Exercise description
Repeat the data from the line containing "Identify the location of right-tick-label: 100%." through the line containing "has height=895, width=632.", swapping "screenshot" for "image" and changing nothing else, and leave the pictures out.

Supplied information
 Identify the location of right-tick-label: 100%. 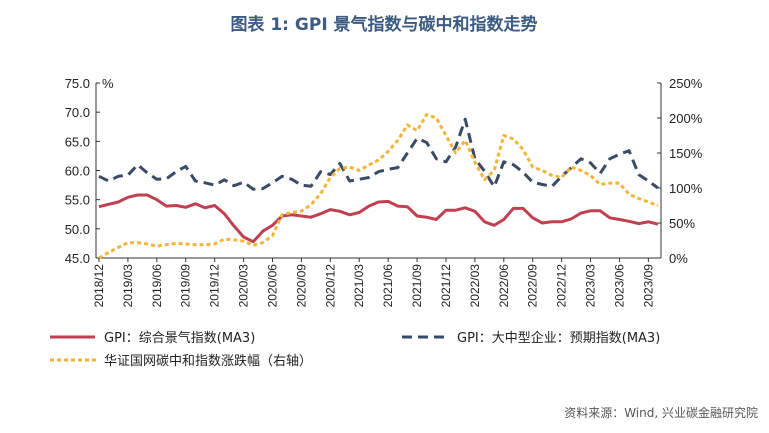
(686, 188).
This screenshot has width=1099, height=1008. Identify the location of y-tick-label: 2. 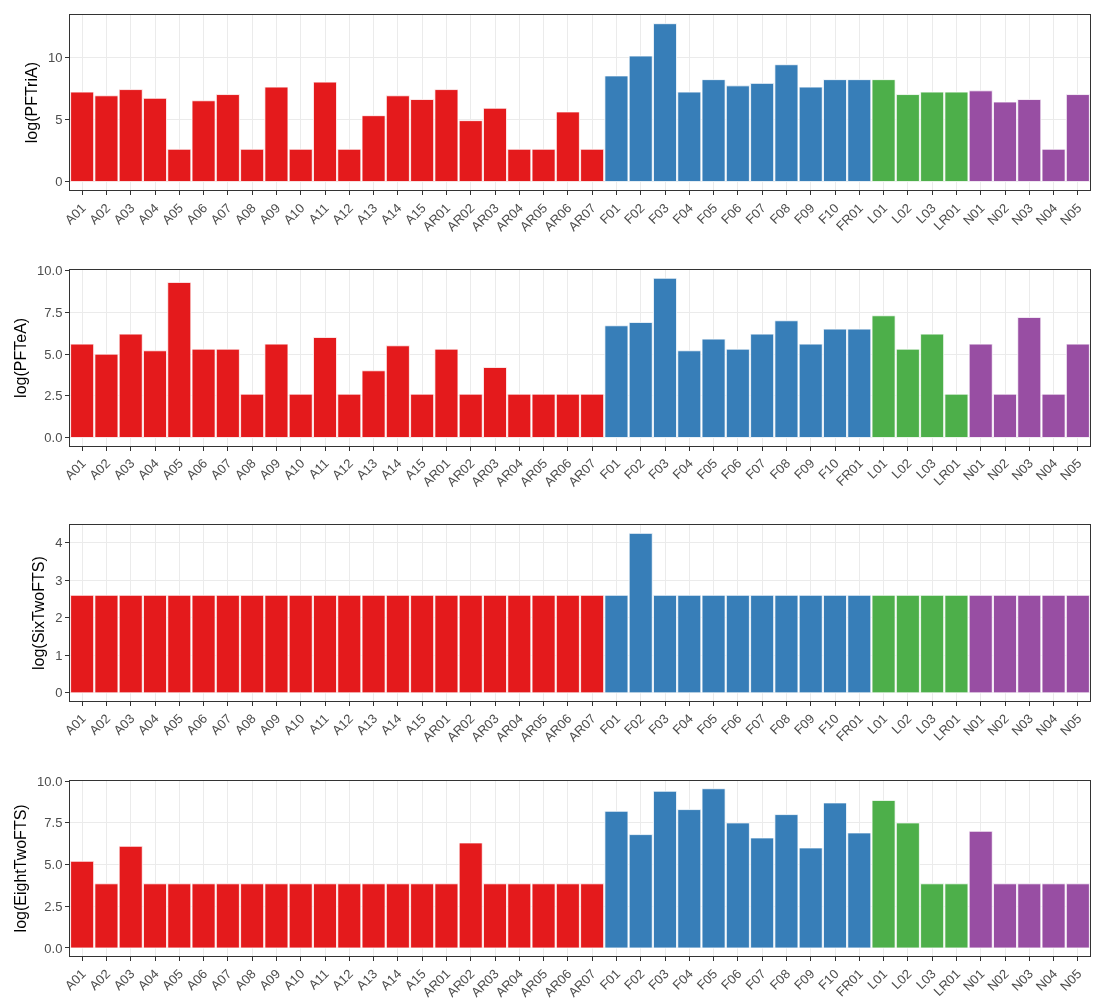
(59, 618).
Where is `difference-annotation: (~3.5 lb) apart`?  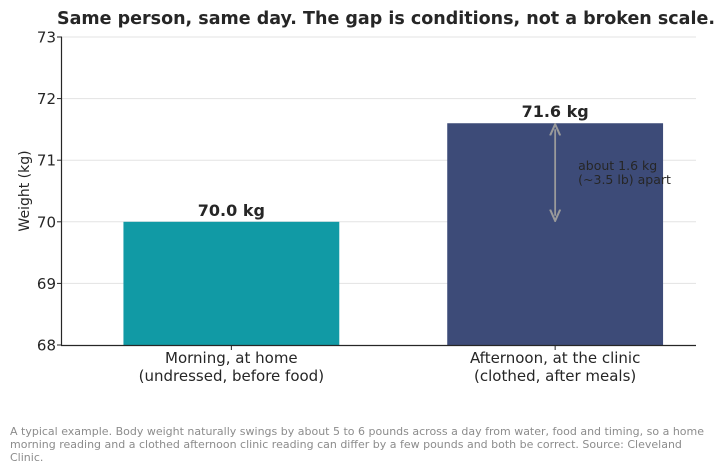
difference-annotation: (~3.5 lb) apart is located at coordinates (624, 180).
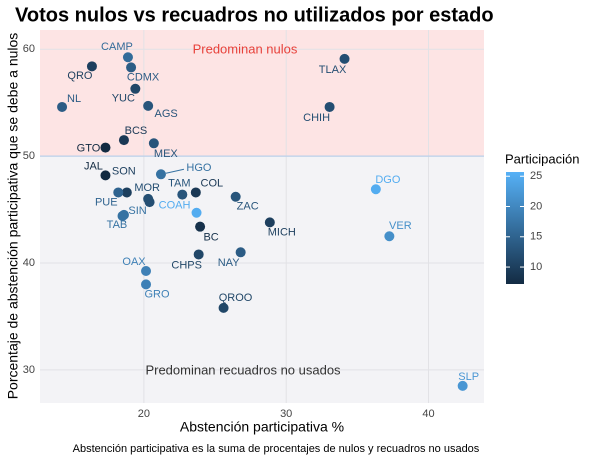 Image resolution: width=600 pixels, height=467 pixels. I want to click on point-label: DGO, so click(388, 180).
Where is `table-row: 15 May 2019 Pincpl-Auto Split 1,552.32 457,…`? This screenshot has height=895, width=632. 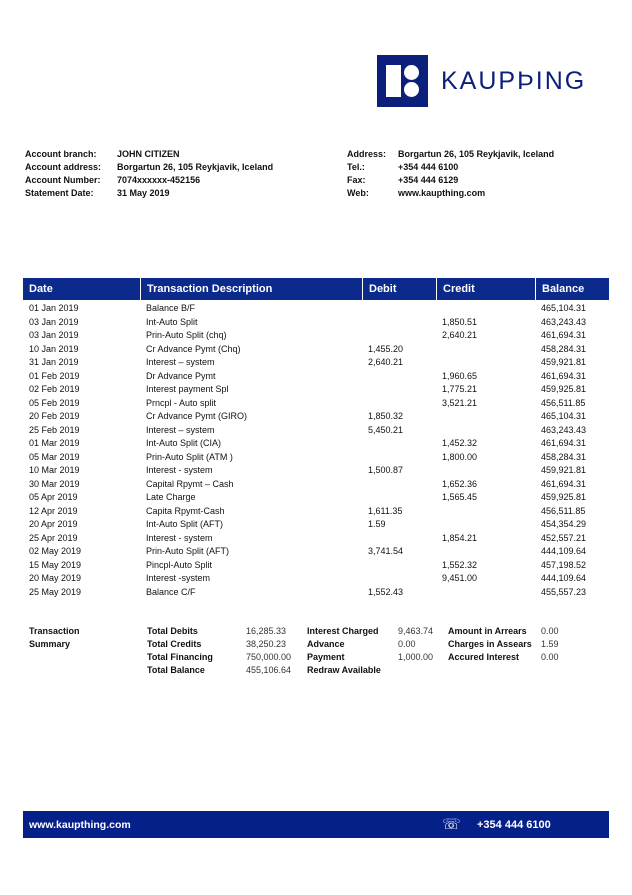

--

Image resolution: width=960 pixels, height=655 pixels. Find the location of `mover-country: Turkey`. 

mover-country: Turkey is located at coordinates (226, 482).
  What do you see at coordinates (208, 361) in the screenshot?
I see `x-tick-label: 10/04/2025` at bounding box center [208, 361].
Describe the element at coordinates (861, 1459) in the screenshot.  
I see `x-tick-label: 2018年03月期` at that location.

==

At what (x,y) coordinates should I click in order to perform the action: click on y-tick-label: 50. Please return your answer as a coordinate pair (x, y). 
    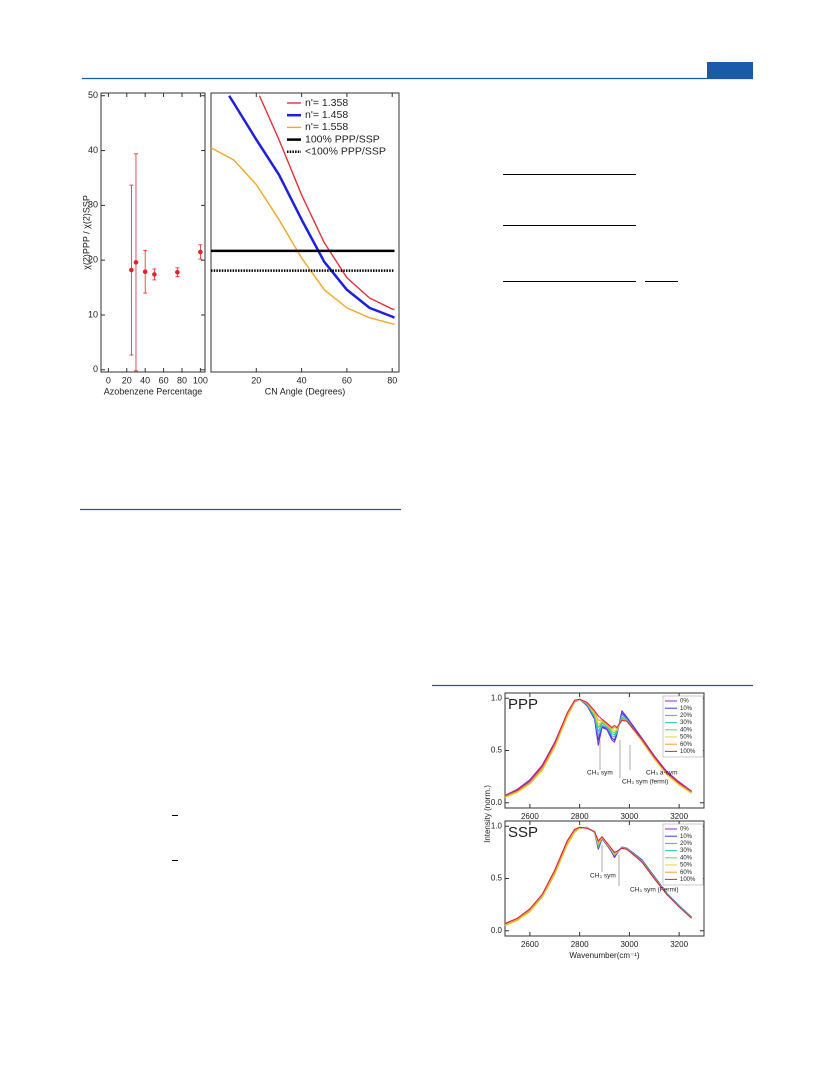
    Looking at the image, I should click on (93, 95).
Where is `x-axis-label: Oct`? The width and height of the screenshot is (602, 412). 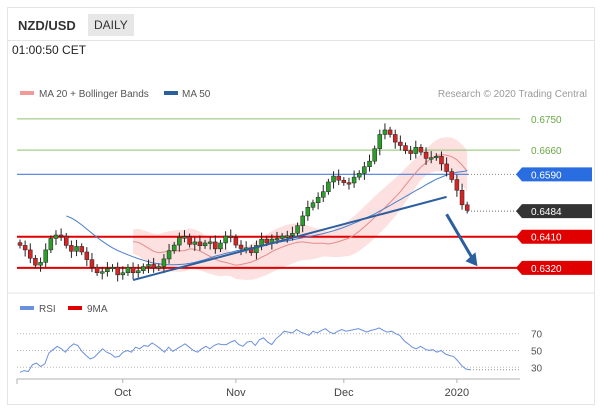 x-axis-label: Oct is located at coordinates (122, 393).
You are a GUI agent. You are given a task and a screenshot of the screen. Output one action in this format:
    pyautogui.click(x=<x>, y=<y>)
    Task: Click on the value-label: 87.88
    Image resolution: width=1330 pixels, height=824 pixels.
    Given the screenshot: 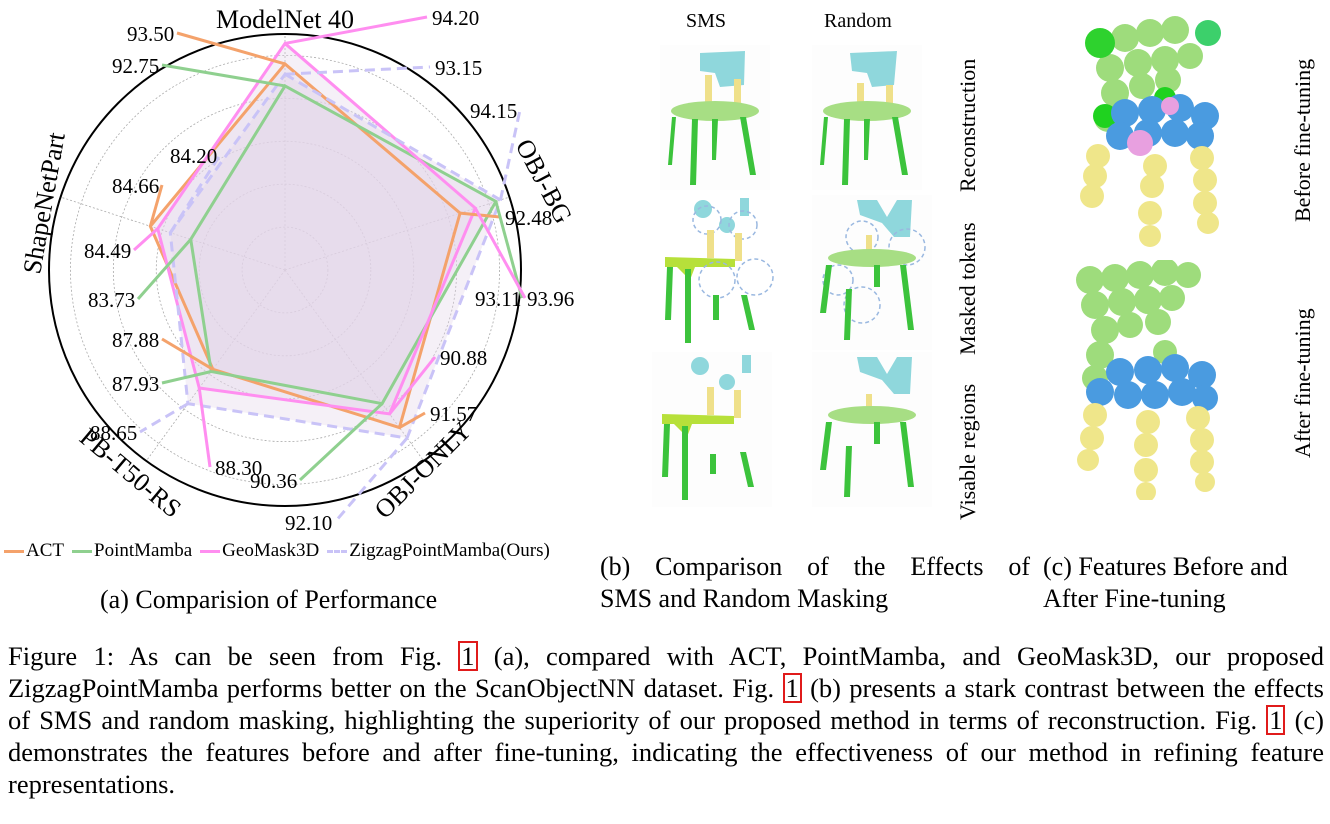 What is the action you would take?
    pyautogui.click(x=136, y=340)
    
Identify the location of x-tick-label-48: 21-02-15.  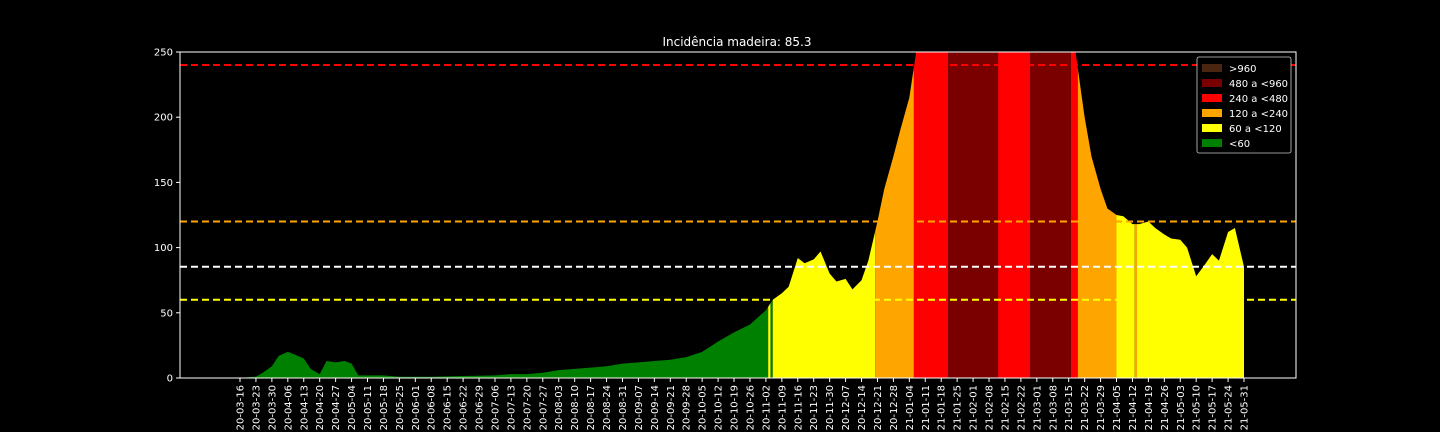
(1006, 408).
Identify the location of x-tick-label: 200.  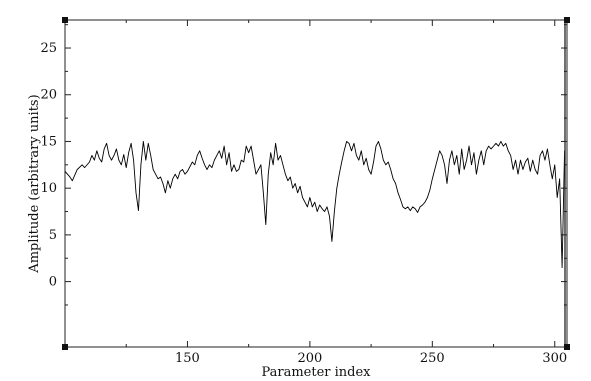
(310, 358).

Answer below
 Identify the location of right-tick-label: 100%. 
(686, 188).
This image has width=1099, height=1008. Identify the location of y-tick-label: 2. 
(59, 618).
Where is `difference-annotation: (~3.5 lb) apart`?  
difference-annotation: (~3.5 lb) apart is located at coordinates (624, 180).
 Image resolution: width=600 pixels, height=467 pixels. I want to click on point-label: DGO, so click(388, 180).
Where is `table-row: 15 May 2019 Pincpl-Auto Split 1,552.32 457,…`? This image has height=895, width=632. 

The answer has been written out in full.